The MFQ-Self is validated for use from age 6, however, clinicians should consider developmental factors when administering it to younger children. Children in this age range may have limited insight into their internal emotional states and may interpret items more concretely than intended. For instance, “I felt I was no good anymore” requires a level of abstract self-reflection that some younger children haven’t yet developed. In these cases, the parent-report version becomes particularly valuable, as caregivers can often better observe behavioural manifestations of depression in younger children, such as irritability, social withdrawal, or changes in play and activity levels.
Yes, the MFQ-Self is well-suited to repeated use throughout treatment, with research suggesting that a 2-point change in either direction represents a noticeable shift in symptom severity. Clinicians can administer the measure at regular intervals to track treatment progress. The brief format is also beneficial in minimising assessment burden, making frequent administration feasible.
Yes, and using both versions together can provide a more comprehensive picture of a young person’s symptoms.
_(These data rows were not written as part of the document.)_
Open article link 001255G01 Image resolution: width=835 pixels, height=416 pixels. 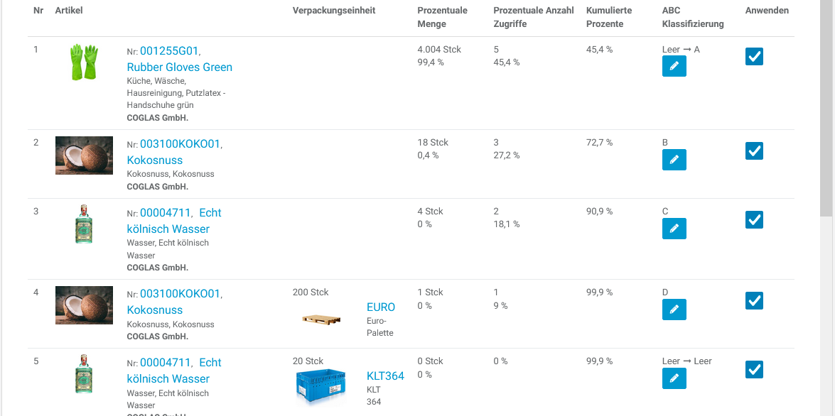coord(169,51)
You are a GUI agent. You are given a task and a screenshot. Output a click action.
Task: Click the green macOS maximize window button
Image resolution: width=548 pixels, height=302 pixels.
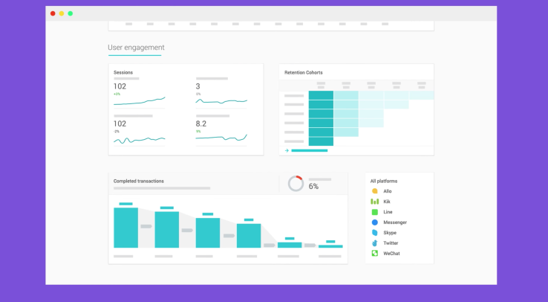pyautogui.click(x=71, y=13)
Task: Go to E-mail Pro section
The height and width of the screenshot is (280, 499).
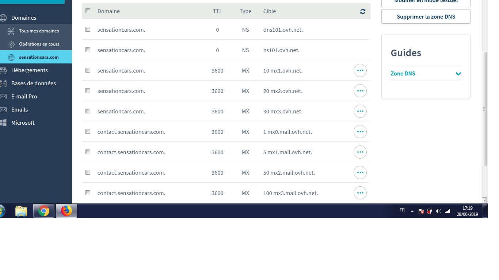Action: tap(24, 97)
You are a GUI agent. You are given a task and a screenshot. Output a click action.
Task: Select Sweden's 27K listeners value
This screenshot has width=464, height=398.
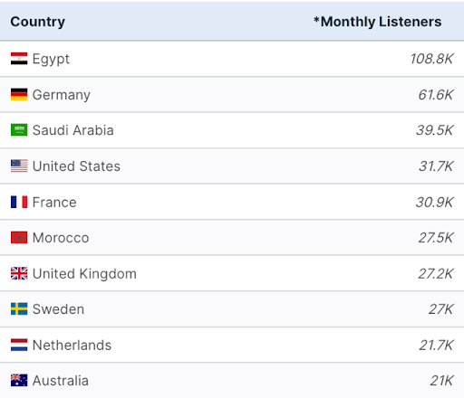(x=441, y=309)
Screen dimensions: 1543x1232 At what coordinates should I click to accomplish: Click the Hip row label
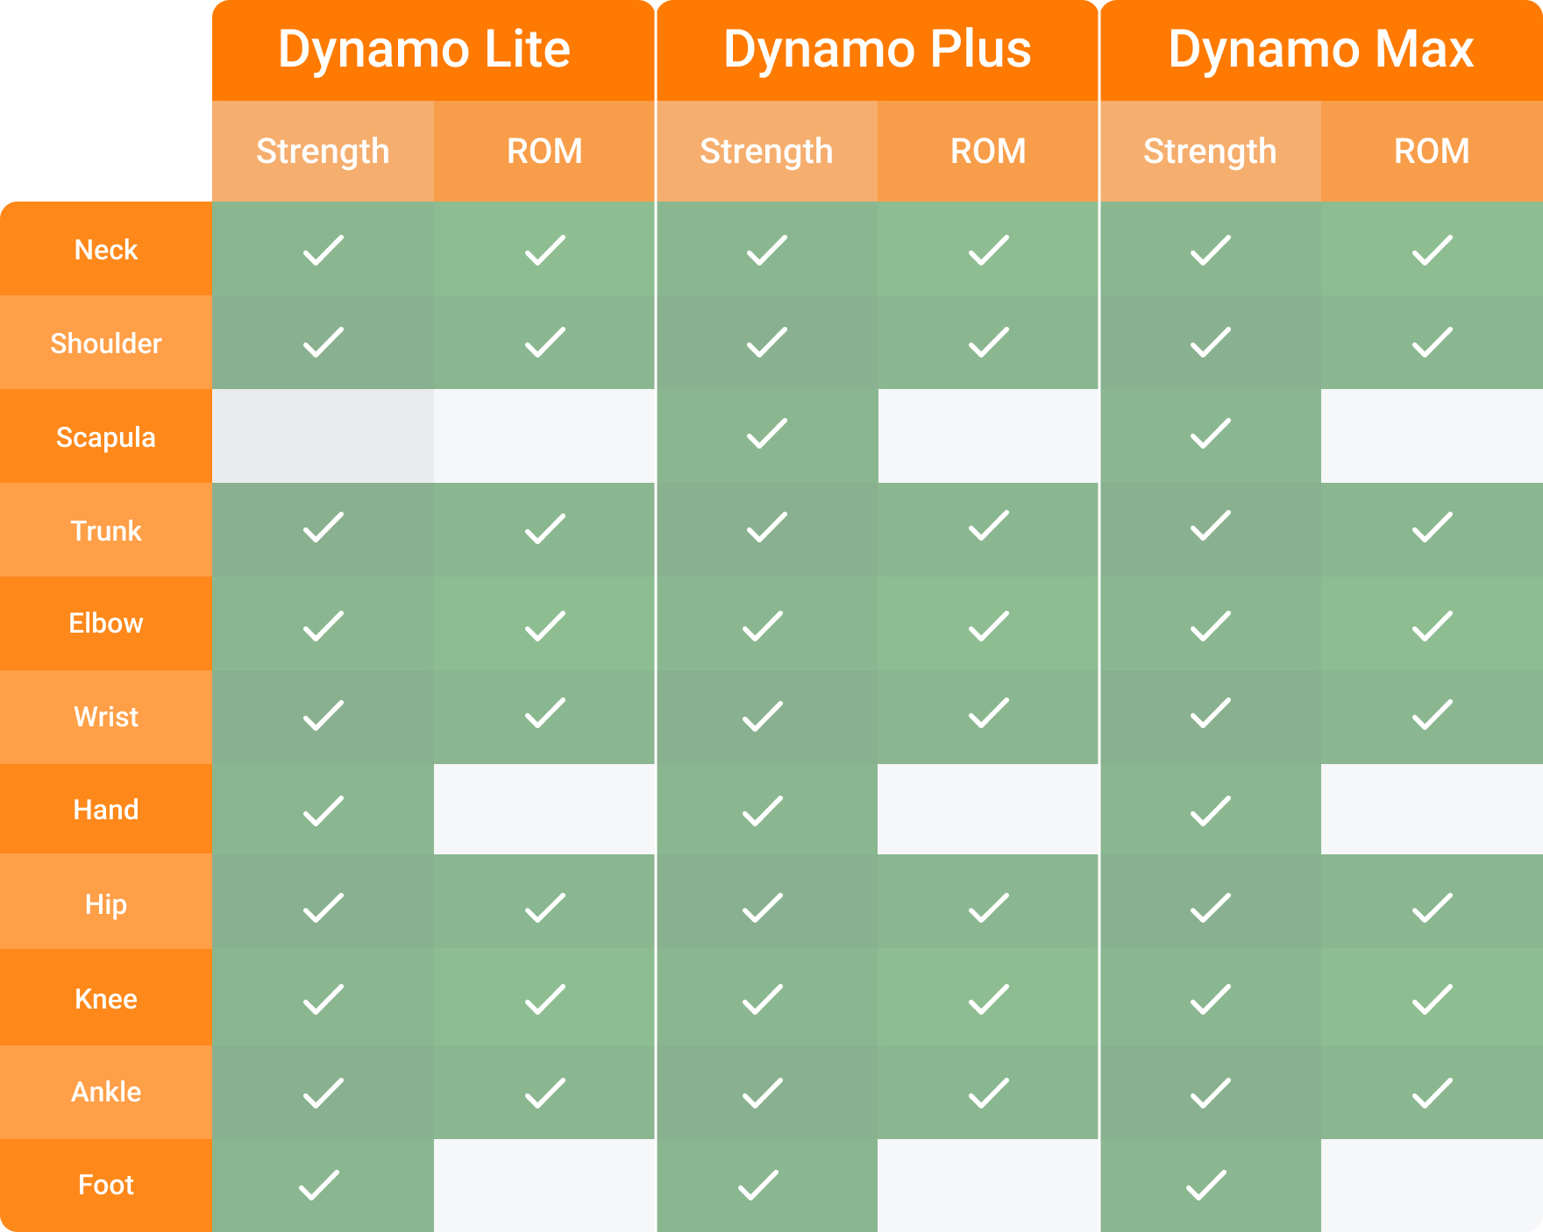[x=106, y=903]
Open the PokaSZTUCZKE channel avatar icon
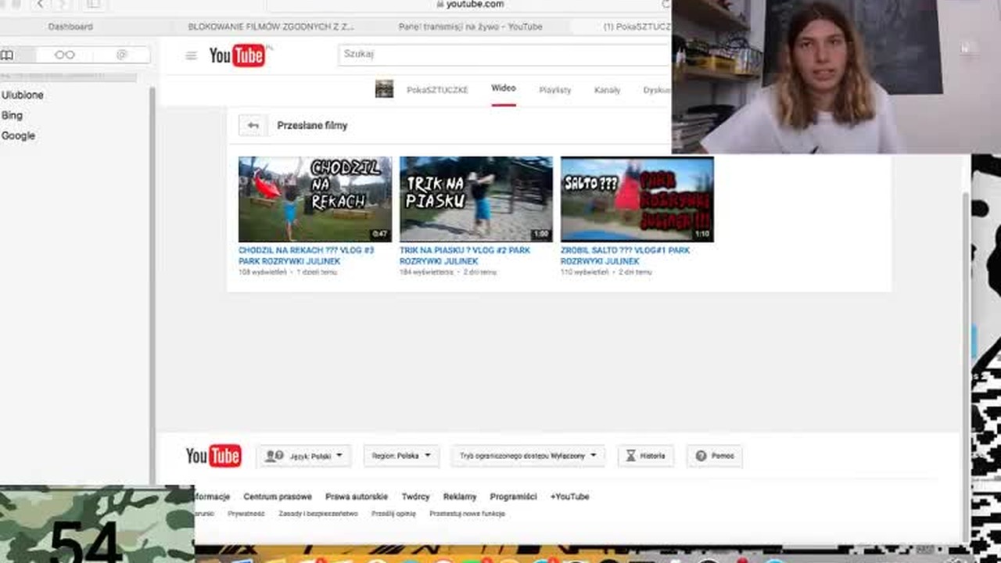Image resolution: width=1001 pixels, height=563 pixels. point(384,89)
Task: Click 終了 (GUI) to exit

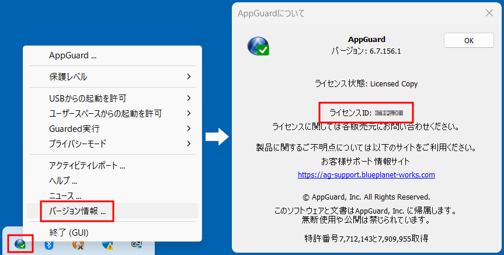Action: pos(68,232)
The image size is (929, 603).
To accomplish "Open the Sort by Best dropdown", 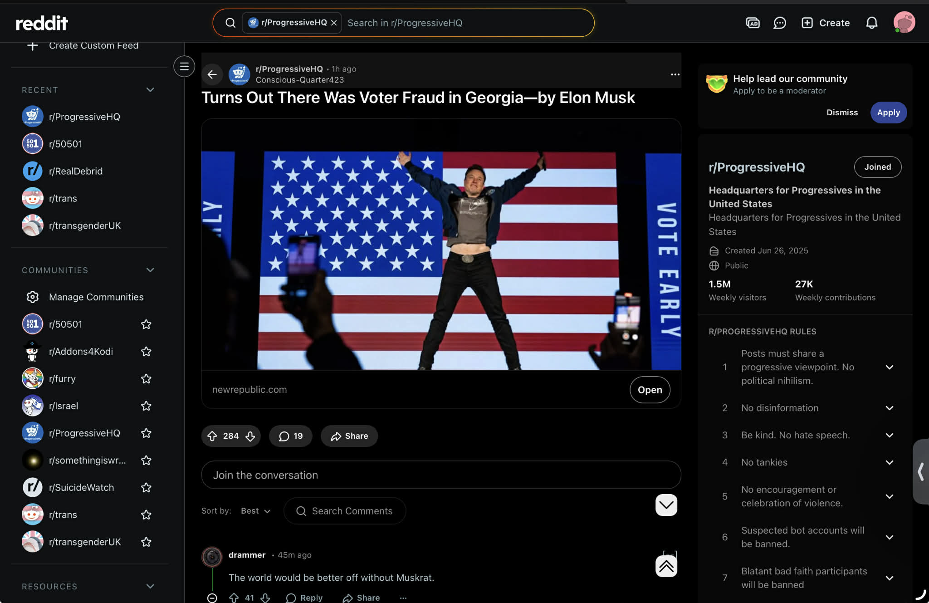I will [x=255, y=511].
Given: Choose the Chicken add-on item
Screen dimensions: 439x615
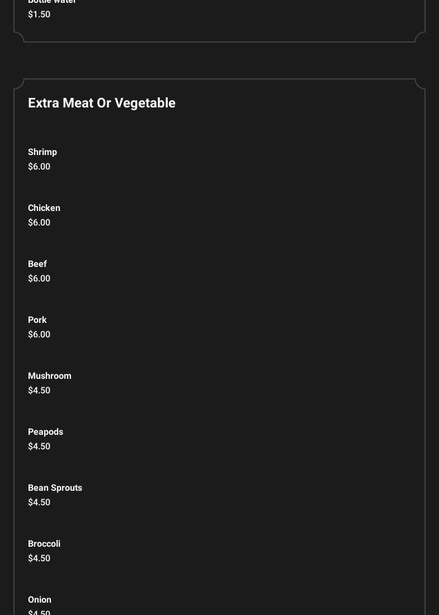Looking at the screenshot, I should pos(44,208).
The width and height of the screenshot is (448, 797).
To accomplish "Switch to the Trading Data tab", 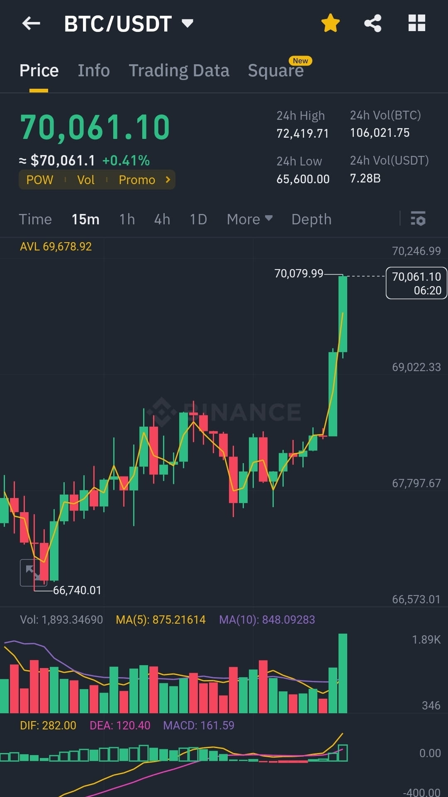I will 179,70.
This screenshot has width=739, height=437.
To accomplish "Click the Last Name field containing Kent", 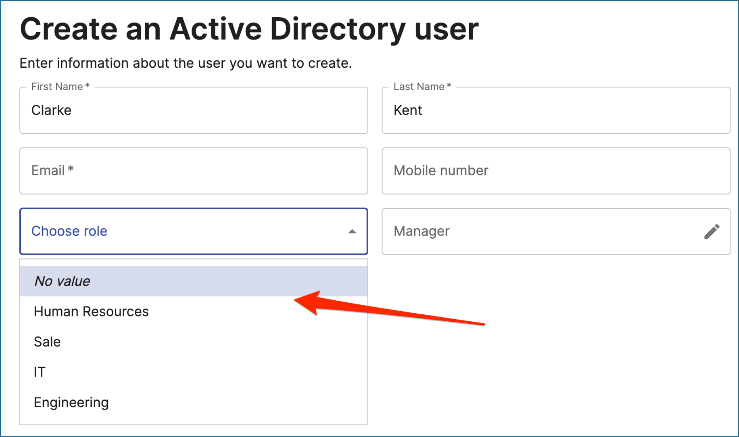I will [555, 110].
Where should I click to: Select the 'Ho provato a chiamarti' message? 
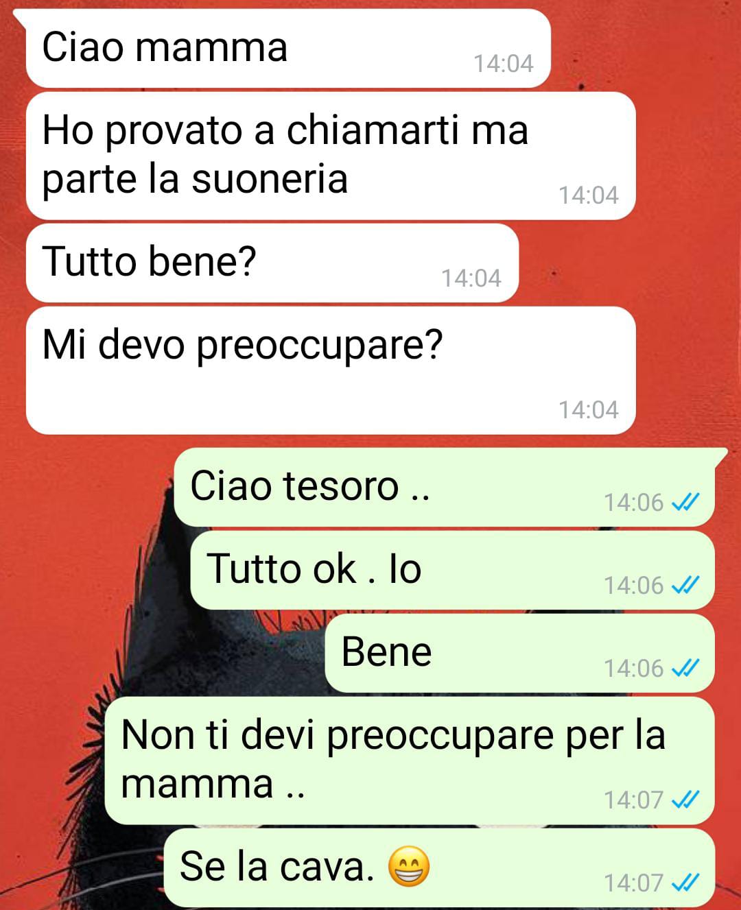[331, 156]
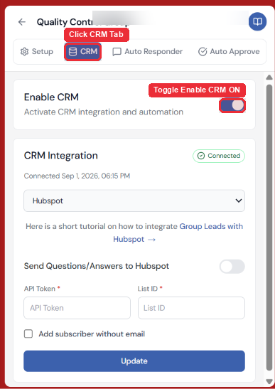
Task: Click the Auto Responder chat bubble icon
Action: (x=117, y=52)
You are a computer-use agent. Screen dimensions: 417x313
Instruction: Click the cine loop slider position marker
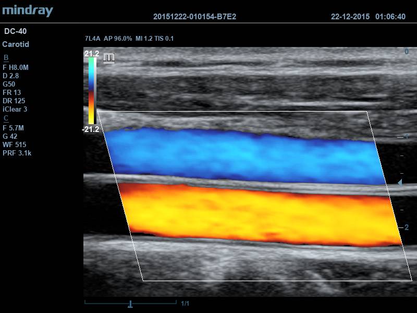tap(131, 303)
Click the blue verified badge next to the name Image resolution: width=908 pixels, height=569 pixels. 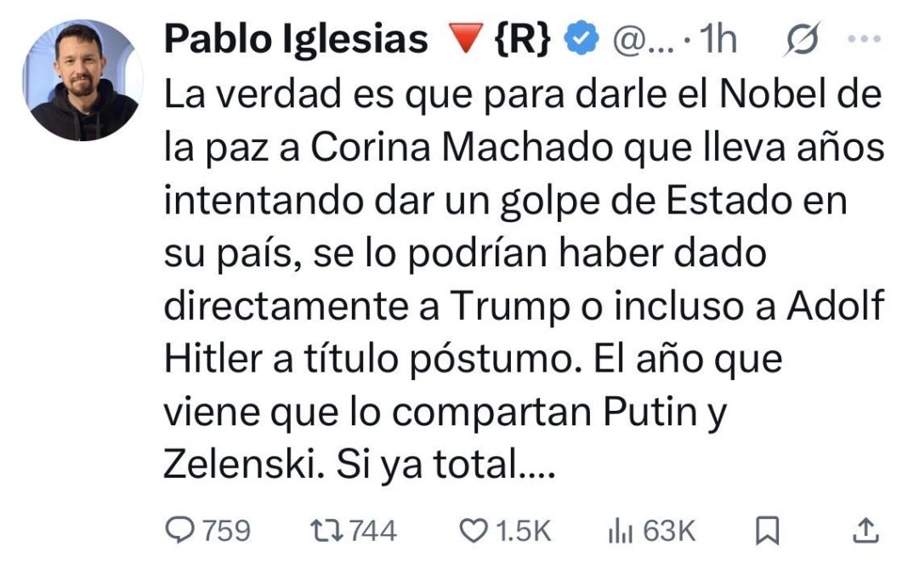pyautogui.click(x=580, y=36)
Children and adolescents may minimise their difficulties, particularly internalised symptoms like negative self-evaluation or feelings of worthlessness, whilst parents might not be fully aware of their child’s internal emotional experiences. Discrepancies between versions can be clinically meaningful, for instance, if a parent reports minimal symptoms but the young person scores in the elevated range, this might indicate the child is concealing their difficulties or that symptoms are more apparent in settings outside the home. Conversely, higher parent-reported scores might suggest observable behavioural changes that the young person hasn’t yet recognised themselves.